The Yellow Peril was a slogan representative of a mix of politics and science in its day. Historians look back and call social Darwinism pseudo-science, yet portions of the usual prophetic fear-mongering typically said to be based on science were based on a form of scientism that is still around. Some of the history:
Heinz Gollwitzer...traces the origin and spread of the “Yellow Peril” slogan in Europe and America from the 1860’s to 1914. He first suggests the cultural context in which the slogan arose: “mass society,” psychologically unstable and prone to hysteria; a cliché-hungry yellow journalism; social Darwinism; cultural pessimism; and the need of labor and business (high-tariff) lobbies to find broadly appealing rationalizations for their interests. [...](Reviewed: Die Gelbe Gefahr: Geschichte eines Schlagworts: Studien zum Imperialistischen Denken by Heinz Gollwitzer
Among the intellectuals, the Yellow Peril syndrome shows a common pattern, its categories derived from the still respectable racialism, the dominant social Darwinism, and such pseudo-scientific or political phenomena as “prophetic Malthusianism”...
Reviewed by Johanna M. Menzel
The Journal of Modern History Vol. 36, No. 2 (Jun., 1964) :216)
The history of artistic representation of the Yellow Peril:
(Reviewed: The Yellow Peril: Chinese-Americans in American Fiction 1850-1940 by William F. Wu
In most fiction the Chinese in America are portrayed as exotic, heathen, filthy, crime-ridden, and violent, and “positive” portrayals are usually condescending. By the end of the century, Chinatown and the Chinese are little more than alien artifacts under the maker’s eye.

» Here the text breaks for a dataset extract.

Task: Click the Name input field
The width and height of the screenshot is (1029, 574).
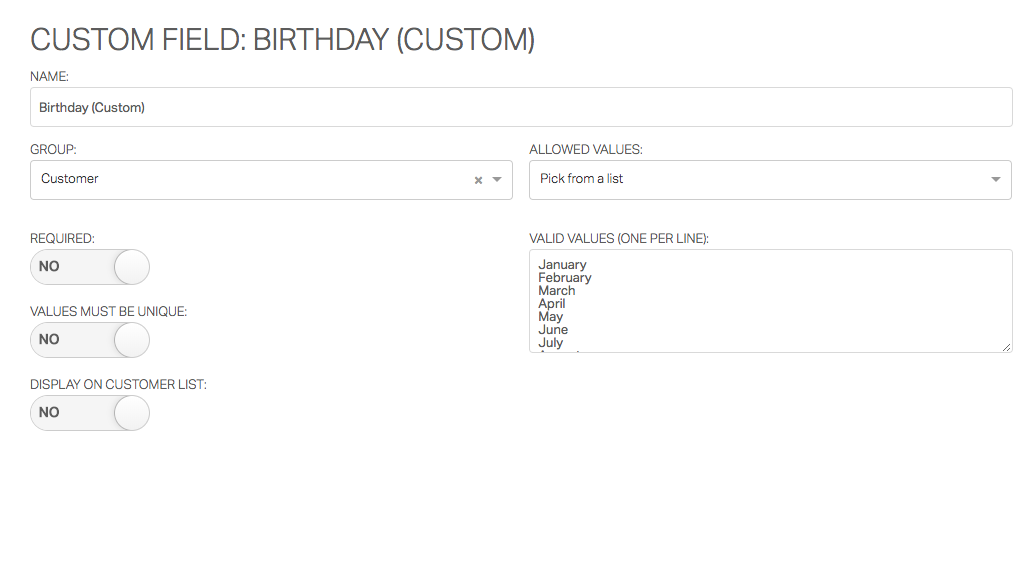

One of the key elements of Wu’s examination of this period is his reading of anti-Chinese xenophobia as incorporated into American literary naturalism...

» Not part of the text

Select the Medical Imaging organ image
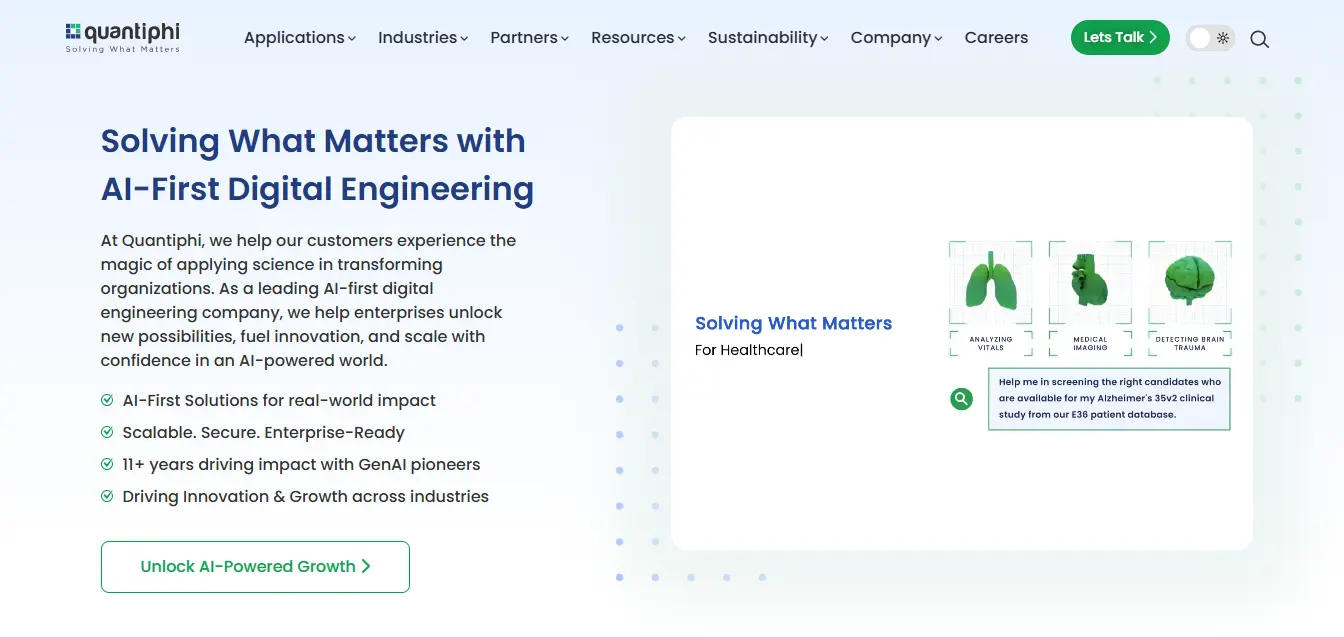 point(1090,282)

Naturalism presented the Yellow Peril in terms of an inevitable clash of western civilization and alien forces from the East, a lurid, apocalyptic conflict set in the near future. As Wu informs us, the imaginative freedom of a futuristic setting meant for most writers freedom from the burden of responsible portrayal; historical and cultural ignorance, distortions, and inaccuracies were commonplace...
Reviewed by Neil Nakadate
MELUS Vol. 10, No. 3, Varieties of Ethnic Criticism (Autumn, 1983) :93)
On the other hand, there was reason for fear, even if it was often incorrectly stated in the language of the scientific racism of the day or other forms of racism. E.g.,
(The New York Times; Sept. 18, 1904, pg. 2)
There was "peril," although it was not based on biological race or some viral "Yellow Peril." E.g.
"Japan's mission is to lead the world spiritually and intellectually." I was wholly unprepared for such a statement when I went to interview Yosuke Matsuoka, chief of the Japanese delegation defending Japan against China's charge of agression before the League of Nations.
His youthful appearance, his gentle voice and suave manners do not disguise the forceful personality of this envoy...who recieved part of his education in America. Leaning back, he removed his glasses in silence, replaced them thoughtfully, and said "Japan can offer spirituality to America and the entire Western World. Japan, I am convinced, will be the cradle of a new Messiah."...
(Matsuoka Claims for Japan "A World Spiritual Mission"
By Lady Drummond-Hay
The New York Times; Jan 8, 1933 pg. XX4)
What is tiresome to me is the tendency among modern progressives to try to treat science as if it is all that is good and holy and religion as if it blasphemes against science. History as well as the history of science do not support such judgments and such views are self-refuting, as one cannot claim that religion is evil without admitting that things like Good and Evil exist in a way that are applicable enough to condemn people's "religions" as evil.